In aviation, the Cook–Craigie plan is an approach to the development process of civil and military aircraft, designed to reduce the time needed to bring a new design into service. In the late 1940s, US Air Force Major Generals Laurence C. Craigie, deputy chief of staff for development, and Orval R. Cook, deputy chief of staff for materiel, proposed that new designs should move directly into the production phase without the construction of prototypes. Since then, this approach has been used in an increasing number of aviation projects.

==Method==
In traditional aircraft design, after the design drawings (or "blueprints") are prepared, a small series of prototype aircraft are constructed in order to test the concept. Data from the flight tests influences the revisions that are made to the design. If these changes are wide-ranging and/or significant, more prototypes have to be built. Once the prototype cycle is complete, the development can enter the "pre-production" stage and further evaluation. Once this stage is completed satisfactorily, series production can begin.

The Cook–Craigie plan promoted the elimination of the entire prototype cycle and entering straight into the pre-production stage. If these examples flew as expected, production could start immediately. The plan required considerable confidence in the design from the outset; if the design had an inherent flaw, the jigs used during pre-production would have to be replaced. The plan seems inherently more dangerous than the traditional prototype cycle, but Cook and Craigie argued that for the advanced designs that were entering service in the late 1940s, any prototype was likely to be so different from the production variant that any data collected could be entirely misleading. Moreover, since several aircraft designs are typically ordered for competitive testing, the chance that all of the designs would fail is extremely low, and if even one design passes testing, it can immediately enter production.

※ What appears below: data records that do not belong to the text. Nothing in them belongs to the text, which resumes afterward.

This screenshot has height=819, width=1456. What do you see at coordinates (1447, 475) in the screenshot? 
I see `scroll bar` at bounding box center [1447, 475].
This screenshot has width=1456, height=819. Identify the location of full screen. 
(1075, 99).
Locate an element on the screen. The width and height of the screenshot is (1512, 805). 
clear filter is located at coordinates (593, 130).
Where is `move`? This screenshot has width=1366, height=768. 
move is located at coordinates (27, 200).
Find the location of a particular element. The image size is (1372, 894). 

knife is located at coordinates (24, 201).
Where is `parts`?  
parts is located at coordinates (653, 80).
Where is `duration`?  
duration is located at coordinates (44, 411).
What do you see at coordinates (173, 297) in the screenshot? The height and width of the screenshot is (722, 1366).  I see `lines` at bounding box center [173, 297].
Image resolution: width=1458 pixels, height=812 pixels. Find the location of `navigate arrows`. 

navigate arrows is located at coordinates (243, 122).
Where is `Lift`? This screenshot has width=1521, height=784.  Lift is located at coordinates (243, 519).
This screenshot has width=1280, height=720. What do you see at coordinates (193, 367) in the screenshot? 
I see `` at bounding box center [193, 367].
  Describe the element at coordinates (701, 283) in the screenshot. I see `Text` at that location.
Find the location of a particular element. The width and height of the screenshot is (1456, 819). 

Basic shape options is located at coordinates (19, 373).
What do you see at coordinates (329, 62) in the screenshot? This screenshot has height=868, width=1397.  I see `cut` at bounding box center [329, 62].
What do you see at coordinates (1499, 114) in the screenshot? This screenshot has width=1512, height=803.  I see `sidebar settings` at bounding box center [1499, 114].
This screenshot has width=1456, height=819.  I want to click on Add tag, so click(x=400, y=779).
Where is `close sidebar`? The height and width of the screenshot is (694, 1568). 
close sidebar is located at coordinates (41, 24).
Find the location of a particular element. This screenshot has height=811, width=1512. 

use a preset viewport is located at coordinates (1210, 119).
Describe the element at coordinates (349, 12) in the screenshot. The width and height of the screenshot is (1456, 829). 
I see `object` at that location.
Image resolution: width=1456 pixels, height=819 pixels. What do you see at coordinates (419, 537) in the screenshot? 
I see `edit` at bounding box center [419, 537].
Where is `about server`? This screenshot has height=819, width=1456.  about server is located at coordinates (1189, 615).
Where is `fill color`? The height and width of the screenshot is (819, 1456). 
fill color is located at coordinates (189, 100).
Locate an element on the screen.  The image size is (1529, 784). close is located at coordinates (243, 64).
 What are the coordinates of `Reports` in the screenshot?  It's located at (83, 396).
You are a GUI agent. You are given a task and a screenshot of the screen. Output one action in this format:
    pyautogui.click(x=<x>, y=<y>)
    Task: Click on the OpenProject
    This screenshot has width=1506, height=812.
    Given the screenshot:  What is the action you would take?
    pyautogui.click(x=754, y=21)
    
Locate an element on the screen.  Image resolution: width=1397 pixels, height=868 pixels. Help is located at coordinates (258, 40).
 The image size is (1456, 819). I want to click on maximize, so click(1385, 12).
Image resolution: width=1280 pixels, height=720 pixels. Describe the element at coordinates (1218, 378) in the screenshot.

One of the first designs to use the plan was the F-102 Delta Dagger. Although this design had a number of new features, it was based to a large degree on the earlier XF-92 prototype, and thus considered to be a fairly well understood design. This confidence proved to be misplaced, as the F-102 underwent a lengthy series of upgrades, and was eventually replaced in service by a redesigned version, the F-106 Delta Dart. Another example of the Cook–Craigie method is the development of the Avro CF-105 Arrow, which passed through the testing phase with few required changes.

As the potential of computer-aided design has increased since the 1950s, aircraft designs have generally performed much closer to their original goals. For example, the production specification of the Boeing 777 was within 20 lb of its predicted weight. Today the Cook–Craigie approach is used as standard, and no longer known as such.